Interviews de M. Bernard Pons, ministre de l'équipement du logement des transports et du tourisme, et de Mme Anne-Marie Idrac, secrétaire d’État aux transports, à France-Inter le 25 et à Europe 1 le 26 juillet 1996, sur l'accident du Boeing de la TWA au large de New York.

Prononcé le

Intervenant(s) : 
  • Bernard Pons - ministre de l'équipement du logement des transports et du tourisme ;
  • Anne-Marie Idrac - secrétaire d’État aux transports

Circonstance : Explosion d'un Boeing de la TWA près de New York le 17 juillet 1996 (230 morts)

Média : Europe 1 - France Inter

Texte intégral

Date : jeudi 25 juillet 1996
Source : France Inter / Édition du matin

France Inter : À New-York hier soir, les familles des victimes françaises du crash du Boeing de la TWA ont lancé un appel à J. Chirac et aux autorités françaises, au gouvernement français. Ces familles appellent à l'aide pour qu'on accélère la recherche et la restitution des corps de leurs parents ou amis. Qu'est-ce que vous pouvez faire ?

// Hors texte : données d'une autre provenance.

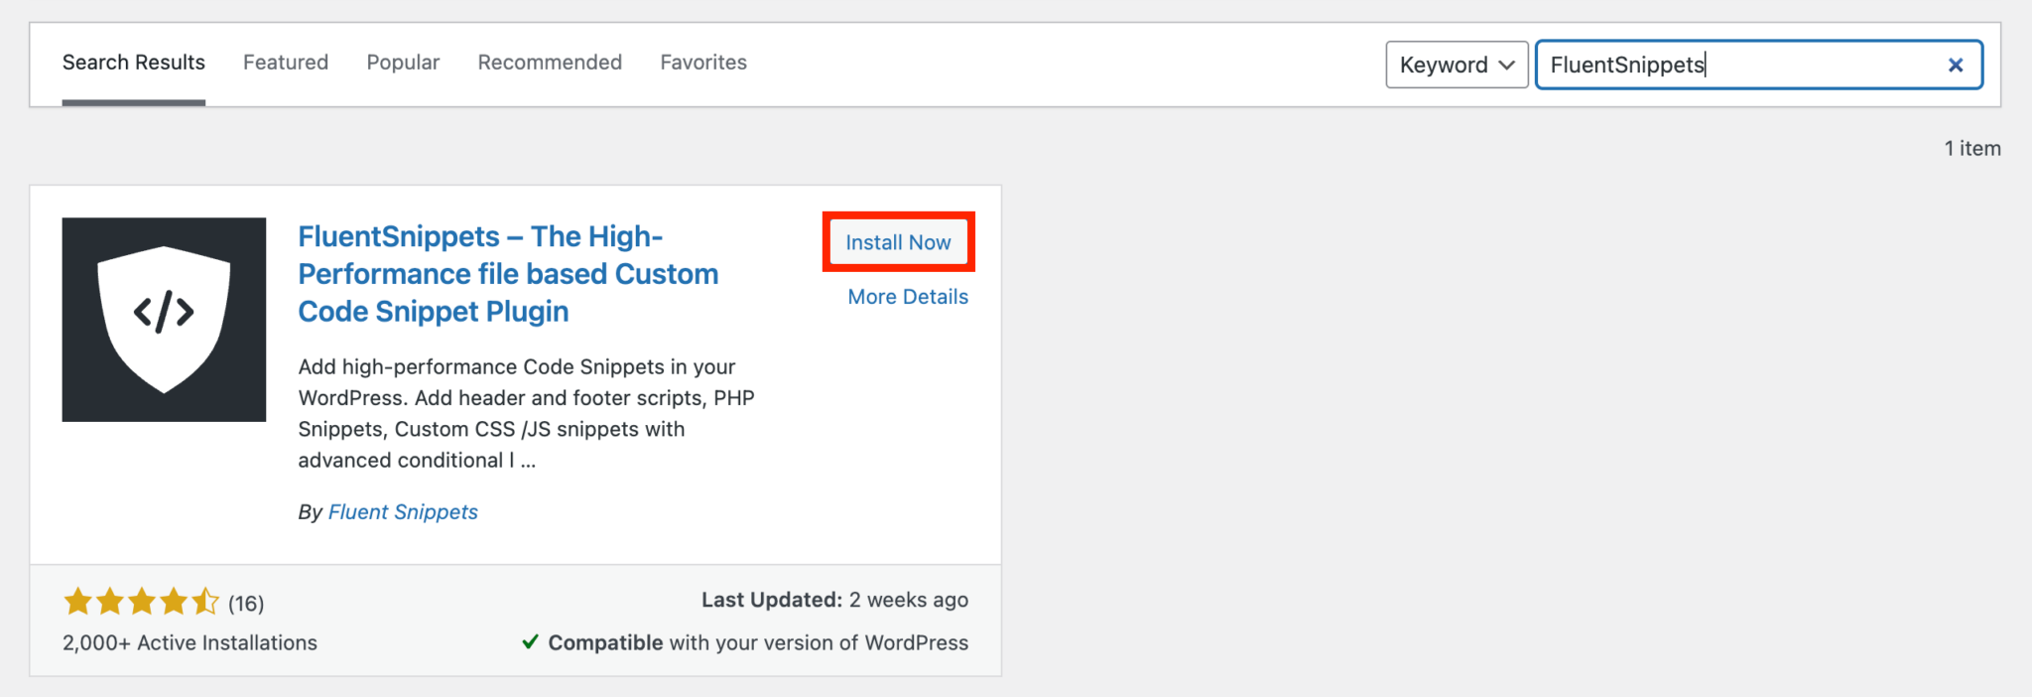Visit the Fluent Snippets author link

pyautogui.click(x=403, y=512)
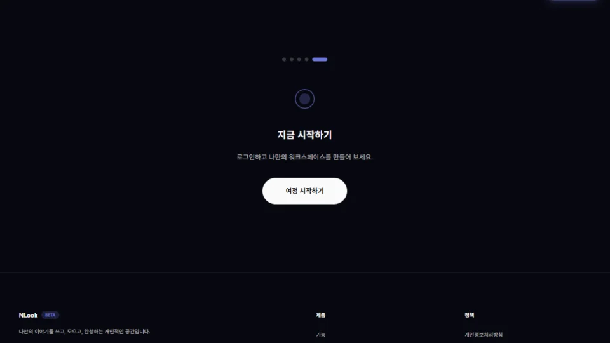Click the 나만의 이야기를 쓰고 footer tagline
610x343 pixels.
click(85, 332)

B. Pons : Dans ce genre de catastrophe, il existe toujours des situations plus ou moins dramatiques et ces familles, qui sont dans un pays étranger, qui viennent de subir un choc extrêmement violent et fort, on comprend leur désarroi. Toutes les opérations sont menées par les autorités américaines et elles le font le mieux possible, c'est évident, dans des conditions difficiles. L'avion n'a pas explosé sur la terre. Ce sont des conditions difficiles, avec une météo qui s'est dégradée ces derniers temps, ce qui explique un certain retard peut-être par rapport à l'impatience de ces familles de retrouver les corps.

France Inter : Est-ce que le gouvernement français a proposé son aide aux autorités américaines ?

B. Pons : Non. Le gouvernement français n'a pas proposé son aide, les autorités américaines disposent de tous les moyens. Personnellement, je trouve que pour localiser la plus grande partie de l'avion par quarante mètres de fond, il a fallu quand même beaucoup de temps. La France dispose de Breguet. Atlantique qui permettent de localiser des sous-marins à des profondeurs beaucoup plus importantes. Il est étonnant qu'on ait mis tant de temps mais les conditions météo n'étaient pas favorables et tout n'est pas parfait dans ce genre d'opération. Ce qui importe, c'est de laisser les autorités américaines mener l'enquête calmement, tranquillement, de manière à bien préciser quelle est la cause de cette catastrophe.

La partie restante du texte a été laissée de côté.